The early detection of primary tumours and metastatic disease is vital for successful therapy and is contingent upon highly specific molecular markers and sensitive, non-invasive imaging techniques. The relationship between platelets and cancer, and the abundance of activated platelets in the tumour microenvironment has been well described. Here we investigate a unique single-chain antibody (scFv), which we generated to specifically target activated platelets, as a novel biotechnological tool for molecular imaging of cancer.
The scFvGPIIb/IIIa, which binds specifically to the activated form of the platelet integrin receptor GPIIb/IIIa present on activated platelets, was conjugated to either Cy7, 64Cu or ultrasound-enhancing microbubbles. Molecular imaging via fluorescence imaging, PET and ultrasound was performed in mice bearing human cancer xenografts to confirm specific targeting of scFvGPIIb/IIIa to activated platelets in the tumour stroma.

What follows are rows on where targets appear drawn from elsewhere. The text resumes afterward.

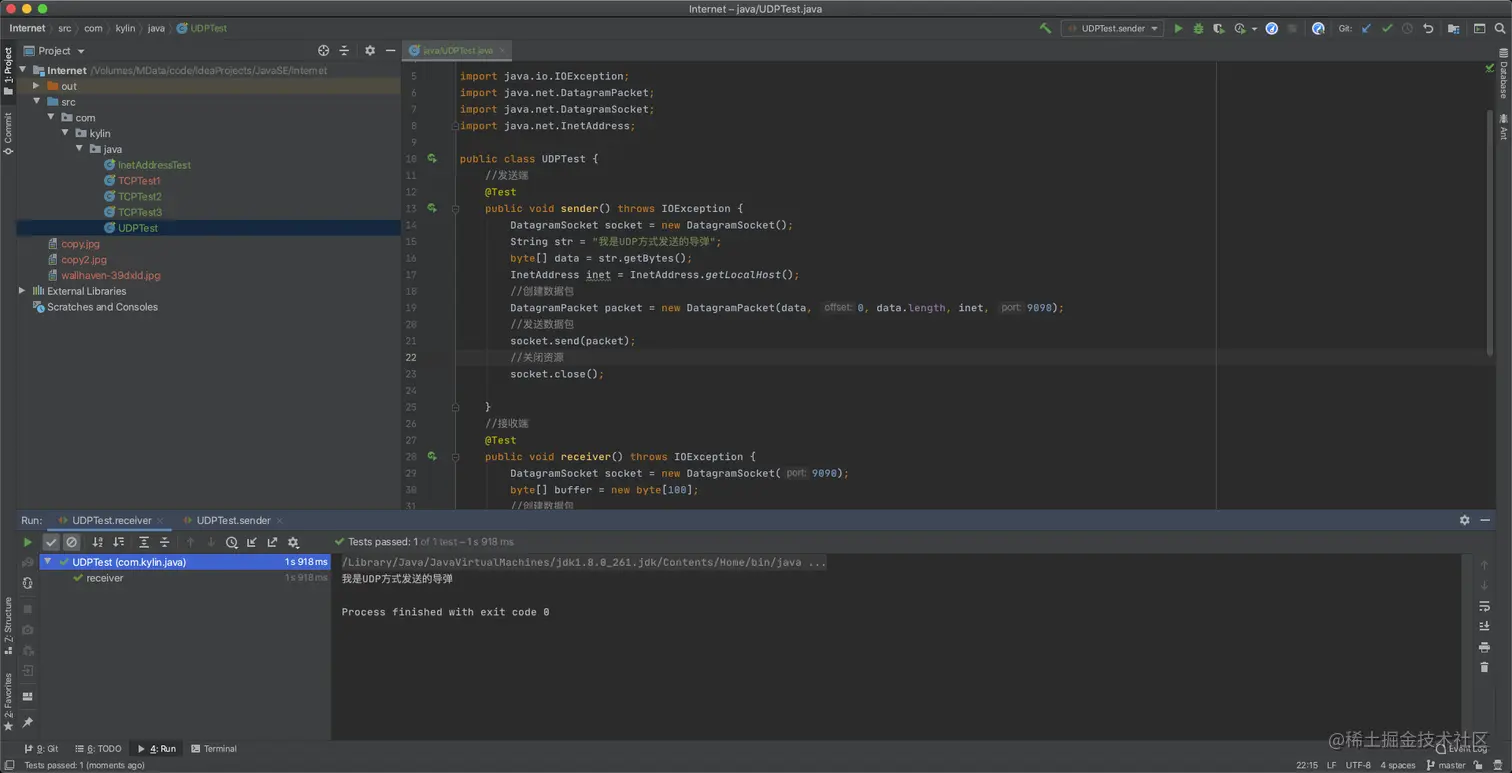Viewport: 1512px width, 773px height.
Task: Rerun tests using the green play icon in Run panel
Action: [27, 542]
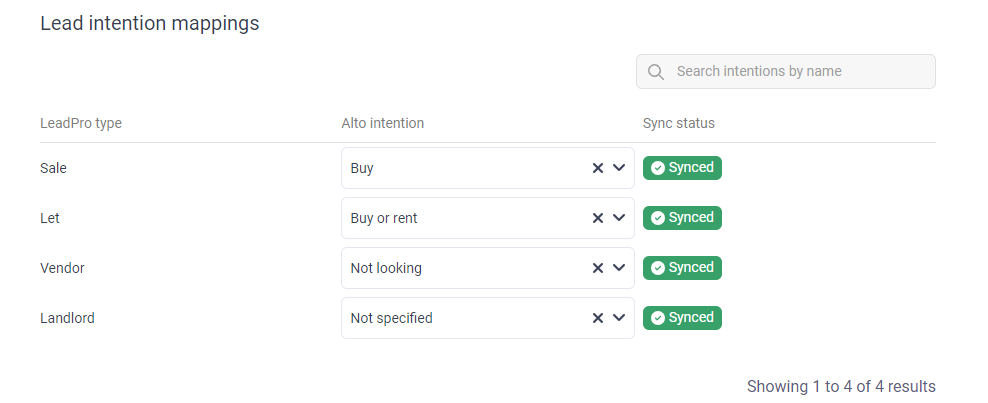Click the Sync status column header

[x=679, y=124]
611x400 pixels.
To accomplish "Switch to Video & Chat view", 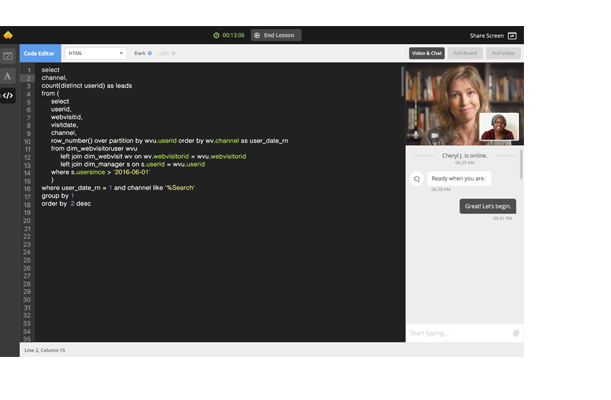I will point(426,53).
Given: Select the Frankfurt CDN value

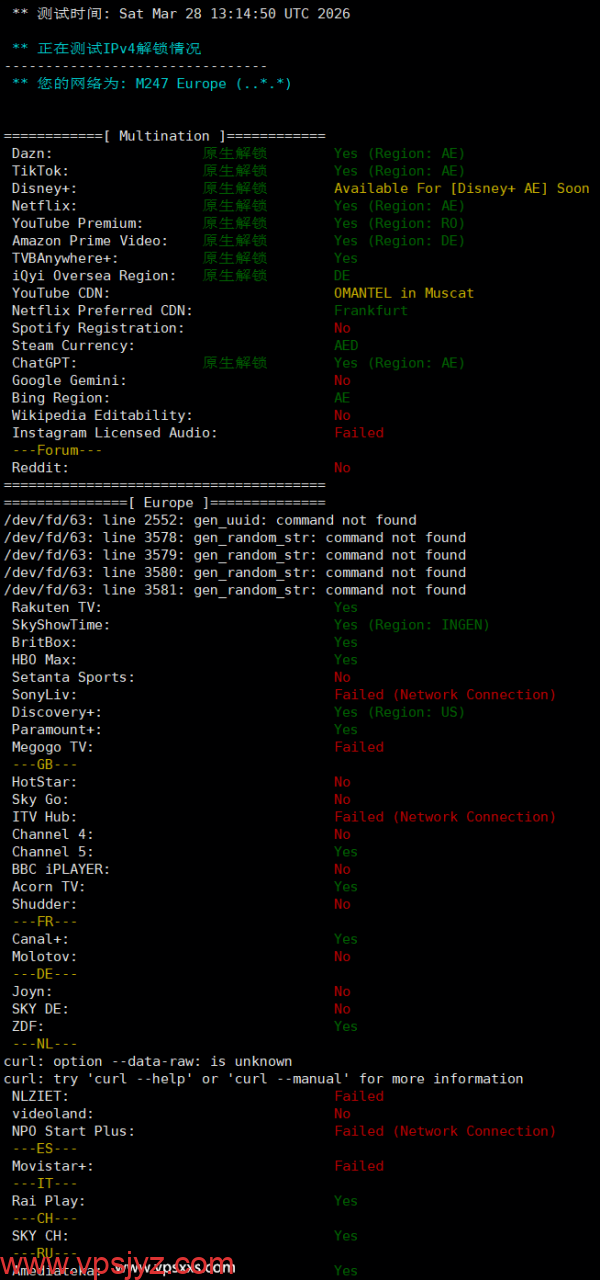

Using the scFvGPIIb/IIIa we successfully showed specific targeting of activated platelets within the microenvironment of human breast adenocarcinoma, triple negative breast adenocarcinoma, fibrosarcoma and B cell lymphoma xenograft models via three different molecular imaging modalities. The presence of platelets within the tumour microenvironment, and as such their relevance as a molecular target epitope in cancer was further confirmed via immunofluorescence of human tumour sections of various cancer types, thus validating the translational importance of our novel approach to human disease.
Our study provides proof of concept for the early diagnosis and localisation of tumours by molecular targeting of activated platelets. These findings warrant further investigation of this activated platelet specific scFvGPIIb/IIIa, as a universal marker for cancer diagnosis and further on as a possible theranostic agent, by utilizing a single probe for cancer diagnosis, disease monitoring and targeted therapy.